[chromium] Updated test expectations to match the bots using new auto-update script.
Created attachment 68656 [details] Patch
Comment on attachment 68656 [details] Patch Clearing flags on attachment: 68656 Committed r68244: <http://trac.webkit.org/changeset/68244>
All reviewed patches have been landed. Closing bug.
Where can I learn more about this script? What will the work flow be for converting BUG_AUTO into bugs? As a feature request, maybe it can guess when to use SLOW if the test is only failing in debug.
Ojan and I have been working on improving the webkit/tools/layout_tests/webkitpy/layout_tests/update_expectations_from_dashboard.py script. Its usage is undocumented, but in short it takes JSON data as input generated from http://test-results.appspot.com/dashboards/flakiness_dashboard.html#expectationsUpdate=true and uses it to modify test_expectations.txt. The modifications to the script are unreviewed, but once committed I'll add a section to the wiki explaining how to use it at http://dev.chromium.org/developers/testing/flakiness-dashboard. > What will the work flow be for converting BUG_AUTO into bugs? I'm not sure - Ojan, can you chime in? > As a feature request, maybe it can guess when to use SLOW if the test is only failing in debug. Yep, that sounds like a good idea. Could you provide a more specific heuristic?
(In reply to comment #5) > > As a feature request, maybe it can guess when to use SLOW if the test is only failing in debug. > > Yep, that sounds like a good idea. Could you provide a more specific heuristic? I'm not sure. I just bring it up because it looks like the last 5 entries to test_expectations.txt are just slow tests. But maybe not. One of the tests is for Release builds.
(In reply to comment #4) > Where can I learn more about this script? The working version is still not checked in. We'll document it once it's usable. This was our first pass at actually using it. > What will the work flow be for converting BUG_AUTO into bugs? That's a good question. I don't have a good answer.

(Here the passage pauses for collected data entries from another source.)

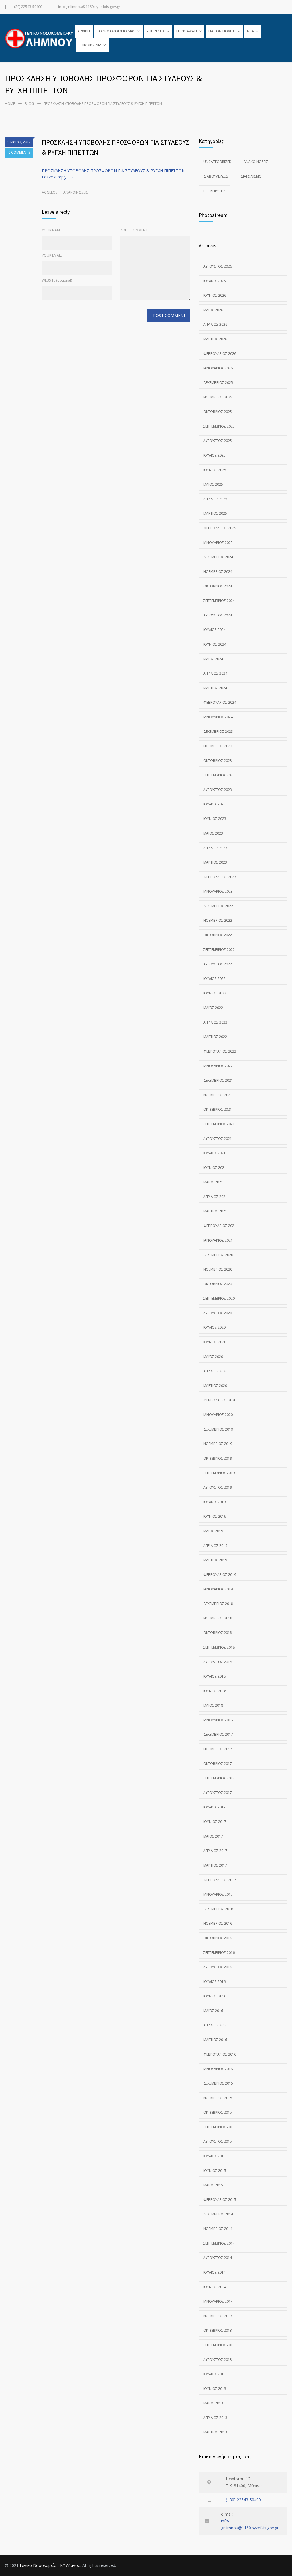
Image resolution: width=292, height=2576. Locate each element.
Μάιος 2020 (213, 1356)
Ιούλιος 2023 (214, 804)
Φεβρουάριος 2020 (219, 1400)
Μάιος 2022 (213, 1007)
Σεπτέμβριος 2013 (219, 2345)
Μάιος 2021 (213, 1182)
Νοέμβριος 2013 (217, 2315)
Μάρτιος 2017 (215, 1865)
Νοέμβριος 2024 (217, 571)
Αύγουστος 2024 (217, 615)
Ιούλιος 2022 (214, 978)
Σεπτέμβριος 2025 (219, 426)
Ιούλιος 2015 (214, 2156)
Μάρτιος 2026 (215, 339)
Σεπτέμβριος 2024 (219, 600)
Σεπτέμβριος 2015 (219, 2127)
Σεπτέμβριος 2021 (219, 1124)
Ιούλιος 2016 (214, 1981)
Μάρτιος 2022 (215, 1036)
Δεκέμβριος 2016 (218, 1908)
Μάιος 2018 (213, 1705)
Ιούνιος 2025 (214, 469)
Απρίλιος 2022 (215, 1022)
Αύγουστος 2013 (217, 2359)
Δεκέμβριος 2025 (218, 382)
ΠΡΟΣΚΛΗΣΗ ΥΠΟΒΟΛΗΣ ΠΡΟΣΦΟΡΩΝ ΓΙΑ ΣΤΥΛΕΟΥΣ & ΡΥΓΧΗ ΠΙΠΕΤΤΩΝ (113, 170)
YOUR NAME (52, 230)
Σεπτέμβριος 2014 (219, 2243)
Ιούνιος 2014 (214, 2286)
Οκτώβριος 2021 (217, 1109)
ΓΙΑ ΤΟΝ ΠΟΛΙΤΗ (222, 31)
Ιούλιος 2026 (214, 280)
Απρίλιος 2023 (215, 847)
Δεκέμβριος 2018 (218, 1603)
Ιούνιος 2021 (214, 1167)
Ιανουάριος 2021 (218, 1240)
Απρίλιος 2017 (215, 1850)
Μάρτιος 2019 (215, 1560)
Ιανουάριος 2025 (218, 542)
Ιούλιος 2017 (214, 1807)
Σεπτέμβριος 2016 (219, 1952)
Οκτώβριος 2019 (217, 1458)
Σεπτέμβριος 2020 (219, 1298)
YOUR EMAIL (52, 255)
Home (10, 103)
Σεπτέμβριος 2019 (219, 1472)
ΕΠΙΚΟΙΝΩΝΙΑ (90, 44)
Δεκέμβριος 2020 (218, 1254)
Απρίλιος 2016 (215, 2025)
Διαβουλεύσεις (215, 176)
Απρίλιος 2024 (215, 673)
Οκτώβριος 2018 (217, 1632)
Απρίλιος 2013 (215, 2417)
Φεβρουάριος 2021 (219, 1225)
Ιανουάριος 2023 (218, 891)
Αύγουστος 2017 (217, 1792)
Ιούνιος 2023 (214, 818)
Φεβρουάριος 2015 (219, 2199)
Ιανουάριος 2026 (218, 368)
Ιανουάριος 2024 (218, 717)
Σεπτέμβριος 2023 (219, 775)
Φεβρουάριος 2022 (219, 1051)
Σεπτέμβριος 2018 (219, 1647)
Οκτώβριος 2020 (217, 1283)
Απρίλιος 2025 (215, 499)
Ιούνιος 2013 (214, 2388)
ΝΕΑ (250, 31)
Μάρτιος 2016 (215, 2039)
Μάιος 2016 (213, 2010)
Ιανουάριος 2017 (218, 1894)
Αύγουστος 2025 (217, 440)
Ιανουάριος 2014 (218, 2301)
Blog (29, 103)
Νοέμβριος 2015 (217, 2097)
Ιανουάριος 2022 (218, 1065)
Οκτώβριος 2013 (217, 2330)
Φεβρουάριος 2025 (219, 528)
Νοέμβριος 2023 (217, 746)
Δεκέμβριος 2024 (218, 557)
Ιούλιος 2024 (214, 629)
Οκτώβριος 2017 (217, 1763)
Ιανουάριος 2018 (218, 1720)
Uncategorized (217, 161)
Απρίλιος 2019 (215, 1545)
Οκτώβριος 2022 (217, 935)
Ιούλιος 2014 (214, 2272)
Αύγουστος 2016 (217, 1967)
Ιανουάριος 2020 (218, 1414)
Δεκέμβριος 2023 (218, 731)
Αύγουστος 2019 (217, 1487)
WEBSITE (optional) (57, 280)
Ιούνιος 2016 (214, 1996)
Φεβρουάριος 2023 (219, 876)
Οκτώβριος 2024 (217, 586)
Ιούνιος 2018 (214, 1690)
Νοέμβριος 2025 (217, 397)
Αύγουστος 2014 (217, 2257)
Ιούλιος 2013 (214, 2374)
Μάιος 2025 (213, 484)
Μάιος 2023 (213, 833)
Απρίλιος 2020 (215, 1371)
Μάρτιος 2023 (215, 862)
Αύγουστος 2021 (217, 1138)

I was planning on bringing this up on chromium-dev soon. I'm open to suggestions. > As a feature request, maybe it can guess when to use SLOW if the test is only failing in debug. I've been meaning to get rid of SLOW. I think it's too complicated. Instead, we should just have a long timeout but give a short timeout to tests that we expect to timeout. How does that sound?
(In reply to comment #7) > (In reply to comment #4) > > What will the work flow be for converting BUG_AUTO into bugs? > > That's a good question. I don't have a good answer. I was planning on bringing this up on chromium-dev soon. I'm open to suggestions. I think whoever runs the tool should fill in bug numbers, right? We shouldn't check in expectations without bugs filed. > > As a feature request, maybe it can guess when to use SLOW if the test is only failing in debug. > > I've been meaning to get rid of SLOW. I think it's too complicated. Instead, we should just have a long timeout but give a short timeout to tests that we expect to timeout. How does that sound? I suspect that over time, more tests will time out (the long timeout) and the full test run will gradually get slower. I prefer fast by default with exceptions to make things slower. Maybe you're hoping that the auto-update script will detect and mark tests as slow? I'm not sure how easy that will be to do.